The Children has a delightful plot which promises much. It tells the story of a man in his forties, Martin Boynewho is on a cruise ship between Algiers and Venice. He is going to meet an old acquaintance in the hope that this encounter might turn more romantic. On the train he meets a bunch of unruly children manned by the eldest, the fifteen year old Judith. The children belong to his old friends. the Wheaters, who lead a very Bohmeian lifstyle and Martin is drawn into this gypsy like wonderland.
Wharton usually projected her own fear of sex onto her main protagonists(male or female) and the conflict of her novels is usually between the sexual innocence and the consequential powerlessness of the protogonists and the rapacious power used and enjoyed by those who have knowledge of sex, whether it's the other characters or the broader society. Martin, in this sense, is a standard Wharton hero: virginal, aged and not into that and he is educated by the contact of a fifteen year old who seems to know more about sex and life than him.

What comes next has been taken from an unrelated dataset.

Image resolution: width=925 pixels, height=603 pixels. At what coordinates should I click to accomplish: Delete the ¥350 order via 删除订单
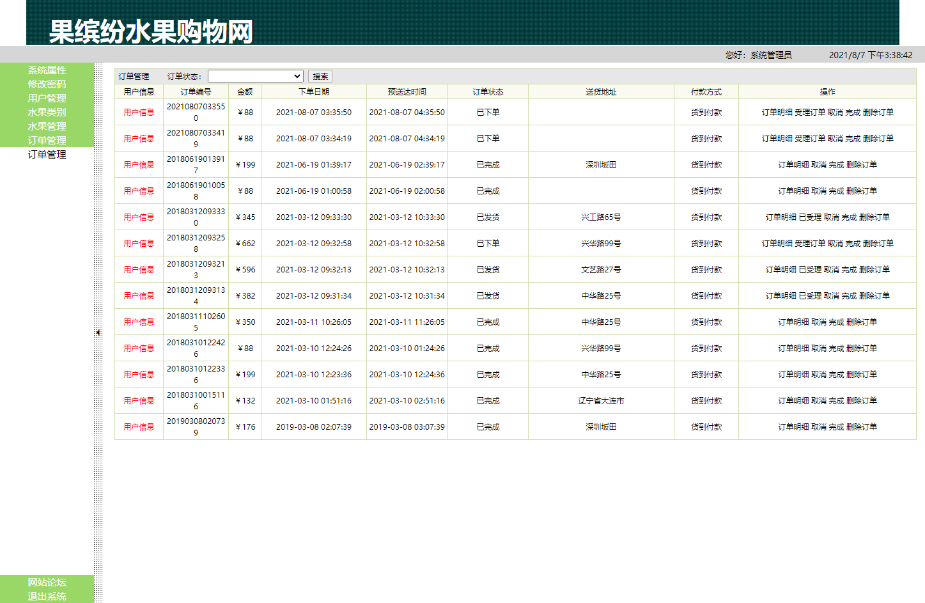click(862, 322)
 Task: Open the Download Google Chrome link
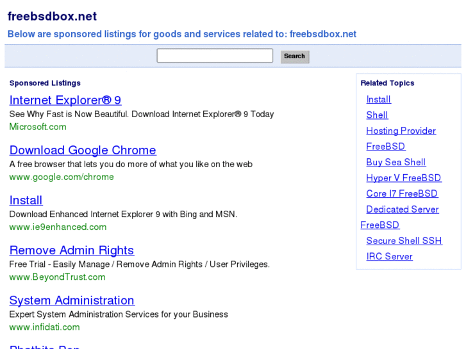pos(83,150)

This would have been delightful if it had the same limbre, supple touch that marks the prose of The Reef or The Age of Innocence but Wharton was trying out the Jamesian technique of avoiding the important moments and trying to imply things through overwrougt descriptions of the secondary and the inconsequential minutiae. It never worked for James and it doesn't work for her. Consequently, all her characters suffer. She has a gaggle of children to cuten up the proceedings but she can't make any of them stick in memory (unlike say an Ann Tyler would). Her heroine, Judith is more of an intention than a fully realised character.
I knew that as she aged, Edith had become more and more bitter and her writing suffered for it and in The Children, you can feel some heavyhanded bitterness color the portrayal of the Wheater family. Sadly, it is not far off from some caricature you will find in the European media about the American tourists.
The Children should have been a handsome cap to an important career but it only showcases the declining powers of Edith Wharton.